Can't wait to see the vid!


----------



## Greg (Mar 16, 2008)

I'll have a vid of AZers later also. AWESOME day! Tele dude Nigel took it and there will be *a lot* of discussion about that, I'm sure. More later.


----------



## 2knees (Mar 16, 2008)

Greg said:


> I'll have a vid of AZers later also. AWESOME day! Tele dude Nigel took it and there will be *a lot* of discussion about that, I'm sure. More later.


Most importantly, that was a great comp and kudos to sundown, Jarrod, Chris and everyone else.  THANK YOU!

i had a boatload of fun.


----------



## deadheadskier (Mar 16, 2008)

I was a bit surprised seeing a tele guy win it.  Perhaps he was just more impressive through the bumps considering he was on teles than any of the alpiners?  dunno

It certainly seems like a farce though.  I've seen some teles shred bumps, but definitely not as good as someone can ski em' on alpine boards.


----------



## deadheadskier (Mar 16, 2008)

So, what I'd like to see/read is for all those who competed, what did you throw on each air?


----------



## MRGisevil (Mar 16, 2008)

Hey Jeff-- what was Connor wearing? I can't find him by his ##


----------



## 2knees (Mar 16, 2008)

deadheadskier said:


> So, what I'd like to see/read is for all those who competed, what did you throw on each air?




there was only one kicker on the course.   i threw spreads and twists until i came up against Mr.Magic.  I ended up throwing a spread but landed so so far down i was in shock.  I caught way too much air for this old man.


----------



## madskier6 (Mar 16, 2008)

MRGisevil said:


> Hey Jeff-- what was Connor wearing? I can't find him by his ##



Sorry.  His bib wasn't very visible.  He had a black jacket, white pants & a gray bad lieutenant helmet.  His snowboard is orange.


----------



## powhunter (Mar 16, 2008)

my son john competed  as a snowboarder...bib 528???  he took 4th.....fantastic day  great meeting some new people....skiing with the usual crazies....and thanks to ski sundown for holding this event....now for a shot of jaeger and handfull of advill...a cold bud light..and a shower!!

steve


----------



## madskier6 (Mar 16, 2008)

deadheadskier said:


> So, what I'd like to see/read is for all those who competed, what did you throw on each air?



I hit a spread on most of my runs.  It definitely got harder to land good aerials as the competition progressed.  The conditions hardened up a bit & that kicker started launching people further down on a firmer landing surface.


----------



## Greg (Mar 16, 2008)

*A Success!!!*

Well, here's my experience. A really awesome and fun day and a total success!!!

I got to the mountain a bit after 10 am. Saw Chris Sullivan and chatted with him a few times which was great since I only met him once before, but we exchange Emails all the time. A super nice guy and one that "gets it". A great guy to have as the mountain ops manager. I then took a few runs and was greeted by super soft mashed potato moguls. PERFECT! Even the flat lines on Nor'easter skied in nicely and the turn into Temptor, as always was fun and challenging.
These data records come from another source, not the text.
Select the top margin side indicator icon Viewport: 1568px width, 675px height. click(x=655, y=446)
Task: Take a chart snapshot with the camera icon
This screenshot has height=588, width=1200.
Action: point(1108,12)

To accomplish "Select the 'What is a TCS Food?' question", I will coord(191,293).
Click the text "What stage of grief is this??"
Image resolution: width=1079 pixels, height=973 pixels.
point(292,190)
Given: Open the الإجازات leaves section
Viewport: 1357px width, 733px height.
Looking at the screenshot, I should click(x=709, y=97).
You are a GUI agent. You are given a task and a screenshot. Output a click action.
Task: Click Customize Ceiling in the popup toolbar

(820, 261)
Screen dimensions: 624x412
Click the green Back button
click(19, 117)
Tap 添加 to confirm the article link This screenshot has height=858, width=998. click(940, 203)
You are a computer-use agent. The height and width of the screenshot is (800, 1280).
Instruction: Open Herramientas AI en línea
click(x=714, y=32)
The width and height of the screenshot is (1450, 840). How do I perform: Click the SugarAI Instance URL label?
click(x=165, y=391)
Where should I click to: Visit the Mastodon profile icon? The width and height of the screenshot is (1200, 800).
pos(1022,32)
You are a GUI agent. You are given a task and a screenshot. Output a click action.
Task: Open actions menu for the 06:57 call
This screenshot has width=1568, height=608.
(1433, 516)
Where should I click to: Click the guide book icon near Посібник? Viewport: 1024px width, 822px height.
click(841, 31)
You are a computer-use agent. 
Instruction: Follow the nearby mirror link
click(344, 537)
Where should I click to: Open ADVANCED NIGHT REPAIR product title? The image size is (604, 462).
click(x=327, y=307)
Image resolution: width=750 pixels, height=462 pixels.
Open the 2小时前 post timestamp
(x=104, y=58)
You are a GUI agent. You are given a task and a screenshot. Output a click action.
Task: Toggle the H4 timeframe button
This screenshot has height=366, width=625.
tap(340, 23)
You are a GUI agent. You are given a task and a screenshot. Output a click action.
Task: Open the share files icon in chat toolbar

The bumps on the steep part of Temptor where the course started were awesome! Jarrod and crew were setting up the platform and the kickers. They built some (for me) pretty large jumps. Honestly I was a little nervous about them, but they turned out to be easy to hit and the landing was pitched perfectly with plenty of time to recover before hitting the bumps. A few practice runs and I had my modest spreader dialed.

My plan was to make nice controlled turns, perform a solid single trick, and just ski consistent overall. The first run was a "qualifier" which basically gave the judges a feel for the competitors and helped them to pair us up. I was up 2nd in the group and skied cleanly nailing my air. I actually got a bye along with 2knees and jonnypoach and immediately advanced one bracket. I was psyched about that. We were considered the top three skiers and were allowed "demo" runs during the first set of duels. I did another clean run and hit my air well.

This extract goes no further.